Sous jacent à notre lame XVIII et aux deux qui la précède et la suit immé­diatemen,t émerge le Grand Arcane Gnostique du mariage des opposés, c'est-à-dire ici de la transmutation de l'intelligence attachée au "comment" des choses, en véritable organe intuitif, s'occupant du "pourquoi" de la vie ; alors seulement, l'inconscient, au lieu de choquer l'intelligence, s'allie à elle. Il n'existe donc aucune technique d'enseignement, qu'elle soit ésotéri­que ou occulte, permettant de passer du monde de la surface au monde des profondeurs, en dehors du "sacrificium intellectus", du sacrifice de l'intelligen­ce à la conscience. Aucun exercice de concentration, nul exercice de respira­tion car, ce qui est spirituel ne peut être atteint avec des moyens sensoriels ou objectifs ; la spiritualité de l'occident, sa mystique, sa magie et sa gnose ne peuvent résulter que de la communica­tion et de la grâce, de l'Amour mutuel entre Dieu et l'Ame.

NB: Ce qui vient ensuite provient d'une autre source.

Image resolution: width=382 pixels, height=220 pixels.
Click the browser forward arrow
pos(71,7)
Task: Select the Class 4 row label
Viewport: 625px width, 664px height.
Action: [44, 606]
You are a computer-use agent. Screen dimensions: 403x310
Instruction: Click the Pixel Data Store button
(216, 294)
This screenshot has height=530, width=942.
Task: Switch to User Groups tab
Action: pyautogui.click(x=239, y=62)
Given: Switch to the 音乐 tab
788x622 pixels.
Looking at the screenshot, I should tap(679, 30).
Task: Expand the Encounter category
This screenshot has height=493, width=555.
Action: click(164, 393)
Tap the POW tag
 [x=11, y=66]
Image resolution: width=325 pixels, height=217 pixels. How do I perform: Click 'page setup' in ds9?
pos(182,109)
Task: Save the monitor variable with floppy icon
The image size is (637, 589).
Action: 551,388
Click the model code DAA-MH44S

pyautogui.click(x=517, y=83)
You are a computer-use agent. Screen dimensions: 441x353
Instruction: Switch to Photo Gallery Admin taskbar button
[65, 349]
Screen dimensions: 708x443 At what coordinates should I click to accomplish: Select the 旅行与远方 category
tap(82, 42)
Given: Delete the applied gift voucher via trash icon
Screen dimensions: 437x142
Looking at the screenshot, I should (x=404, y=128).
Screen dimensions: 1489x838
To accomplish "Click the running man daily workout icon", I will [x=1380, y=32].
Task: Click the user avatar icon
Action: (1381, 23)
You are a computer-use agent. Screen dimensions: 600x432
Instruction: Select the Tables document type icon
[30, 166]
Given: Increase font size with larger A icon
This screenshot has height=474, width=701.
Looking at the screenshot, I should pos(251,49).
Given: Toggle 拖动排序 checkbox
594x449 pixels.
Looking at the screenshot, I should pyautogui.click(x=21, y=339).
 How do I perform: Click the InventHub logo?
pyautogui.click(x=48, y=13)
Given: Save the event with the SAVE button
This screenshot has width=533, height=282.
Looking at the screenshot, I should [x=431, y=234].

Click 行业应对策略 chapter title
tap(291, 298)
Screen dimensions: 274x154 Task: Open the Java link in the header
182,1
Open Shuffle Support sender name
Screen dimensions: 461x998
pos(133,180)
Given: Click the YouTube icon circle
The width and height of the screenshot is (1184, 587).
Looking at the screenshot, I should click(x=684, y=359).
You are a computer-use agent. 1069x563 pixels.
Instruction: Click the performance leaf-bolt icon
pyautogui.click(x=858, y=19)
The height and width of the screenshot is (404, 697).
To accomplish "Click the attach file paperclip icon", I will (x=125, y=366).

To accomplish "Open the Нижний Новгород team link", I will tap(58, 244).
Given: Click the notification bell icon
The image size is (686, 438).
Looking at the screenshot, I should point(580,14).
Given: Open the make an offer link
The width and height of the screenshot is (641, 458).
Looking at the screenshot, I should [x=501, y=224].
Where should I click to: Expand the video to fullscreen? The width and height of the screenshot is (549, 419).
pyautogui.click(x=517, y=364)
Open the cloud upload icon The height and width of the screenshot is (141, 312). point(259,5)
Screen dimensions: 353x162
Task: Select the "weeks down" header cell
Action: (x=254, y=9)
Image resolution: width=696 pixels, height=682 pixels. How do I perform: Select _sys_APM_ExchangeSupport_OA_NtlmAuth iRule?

L'Arcane XVIII est celui qui laisse pres­sentir le mécanisme magique opérant derrière la surface de l'intelligence et qui annonce l'épanouissement du sens intérieur permettant de voir au-delà des choses de façon entièrement nouvelle. Derrière son imagerie évoquant des sentiments transparaît l'envoûtement du binaire, de la dualité, dont est victi­me et prisonnière l'intelligence subjec­tive humaine et dont celle-ci ne pourra s'affranchir qu'au moyen de l'intuition en se tournant vers la conscience et la connaissance des profondeurs. Les deux éléments de cet envoûtement sclé­rosant sont, d'une part, le doute de l'in­telligence confronté en permanence au choix imposés par la dualité et, d'autre part, la psychologie objective et subjec­tive de l'homme qui réduit son inten­tion à l'intérêt qu'il se porte à lui-même car ce désir d'être important façonne en l'individu des motifs psychologiques cachés conditionnant de manière tota­lement inutile son intelligence. Cette psychologie courante projette la face de l'homme sur le luminaire lunaire et ce n'est jamais que la face humaine qui reviendra par reflet à l'auteur de la pro­jection et rien d'autre. La psychologie contemporaine ne regarde et ne voit que la face humaine et elle contribue ainsi à enfermer l'intelligence dans le bassin d'eau stagnante où végète l'écrevisse-scorpion, et elle constitue un obstacle à la mise en oeuvre du saut magique ouvrant la conscience au monde et à la vie. Car l'écrevisse de l'Arcane XVIII a le scorpion comme prototype, celui dont l'intelligence a préféré le recul pour aboutir à l'absurdité du suicide de la conscience.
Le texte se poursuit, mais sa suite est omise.